*** Block opens ***

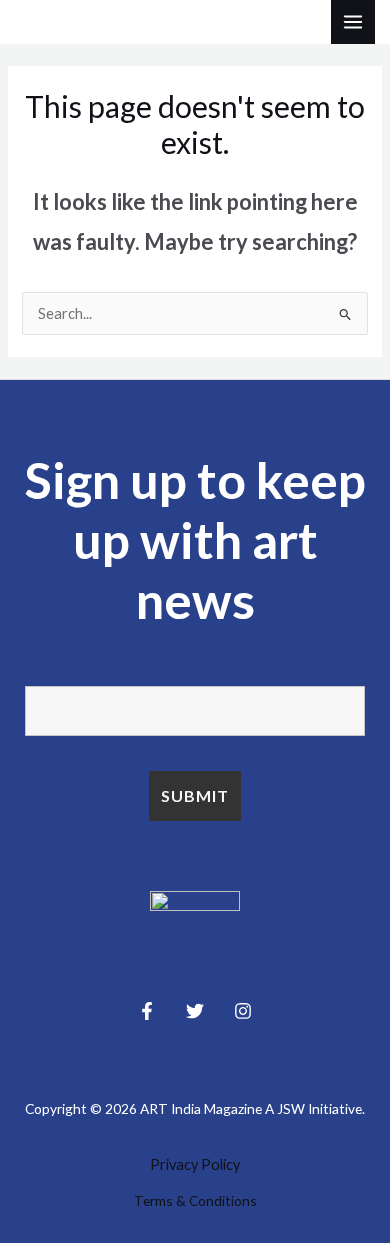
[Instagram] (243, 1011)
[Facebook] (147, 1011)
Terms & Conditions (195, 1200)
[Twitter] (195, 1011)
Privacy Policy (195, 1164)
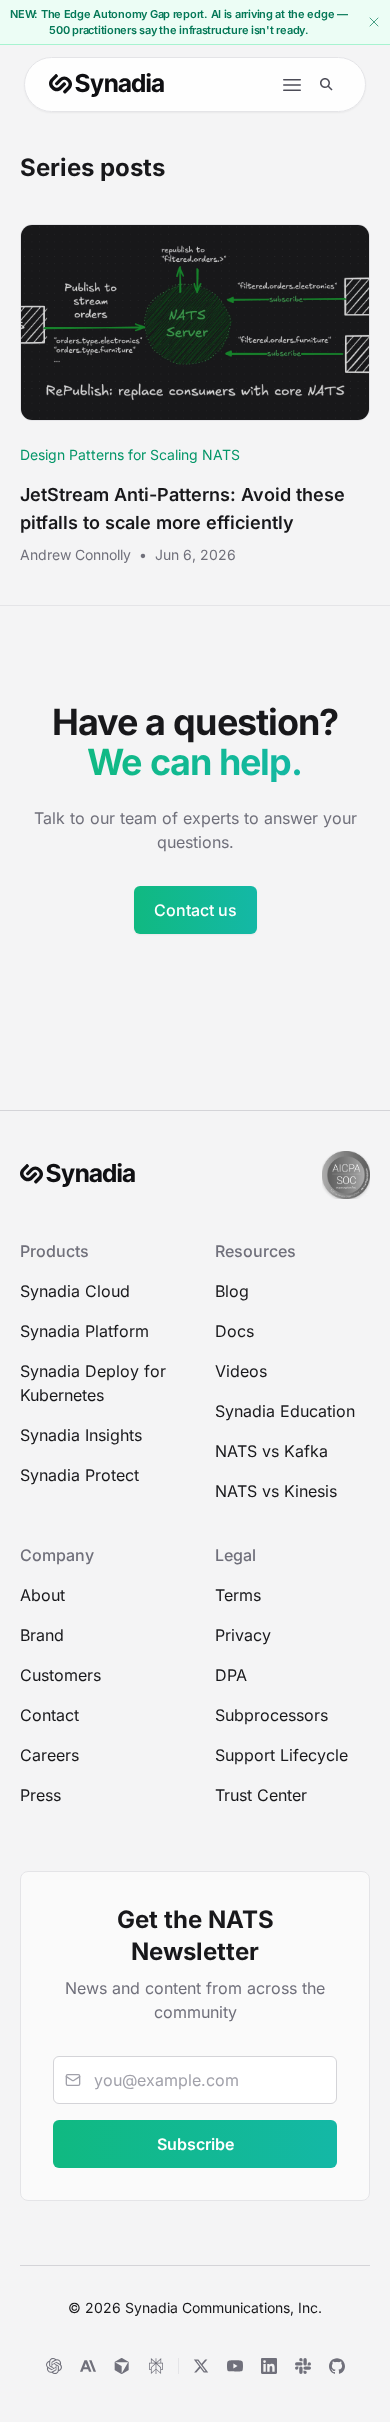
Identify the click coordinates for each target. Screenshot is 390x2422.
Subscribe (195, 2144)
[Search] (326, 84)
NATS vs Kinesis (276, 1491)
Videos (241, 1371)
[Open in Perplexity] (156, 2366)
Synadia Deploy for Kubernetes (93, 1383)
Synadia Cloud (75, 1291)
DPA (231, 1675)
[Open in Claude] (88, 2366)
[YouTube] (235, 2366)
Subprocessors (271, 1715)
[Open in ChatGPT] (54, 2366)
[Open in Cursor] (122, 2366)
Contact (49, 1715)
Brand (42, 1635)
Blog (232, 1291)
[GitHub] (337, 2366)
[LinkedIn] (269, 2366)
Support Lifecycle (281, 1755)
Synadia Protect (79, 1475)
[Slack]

*** Block closes ***

→ Activity
The images are to be left out; every line above should be set down exactly.

→ Task output
[Instagram] (243, 1011)
[Facebook] (147, 1011)
Terms & Conditions (195, 1200)
[Twitter] (195, 1011)
Privacy Policy (195, 1164)
Identify the click coordinates for each target. Screenshot is 390x2422.
Subscribe (195, 2144)
[Search] (326, 84)
NATS vs Kinesis (276, 1491)
Videos (241, 1371)
[Open in Perplexity] (156, 2366)
Synadia Deploy for Kubernetes (93, 1383)
Synadia Cloud (75, 1291)
DPA (231, 1675)
[Open in Claude] (88, 2366)
[YouTube] (235, 2366)
Subprocessors (271, 1715)
[Open in ChatGPT] (54, 2366)
[Open in Cursor] (122, 2366)
Contact (49, 1715)
Brand (42, 1635)
Blog (232, 1291)
[GitHub] (337, 2366)
[LinkedIn] (269, 2366)
Support Lifecycle (281, 1755)
Synadia Protect (79, 1475)
[Slack]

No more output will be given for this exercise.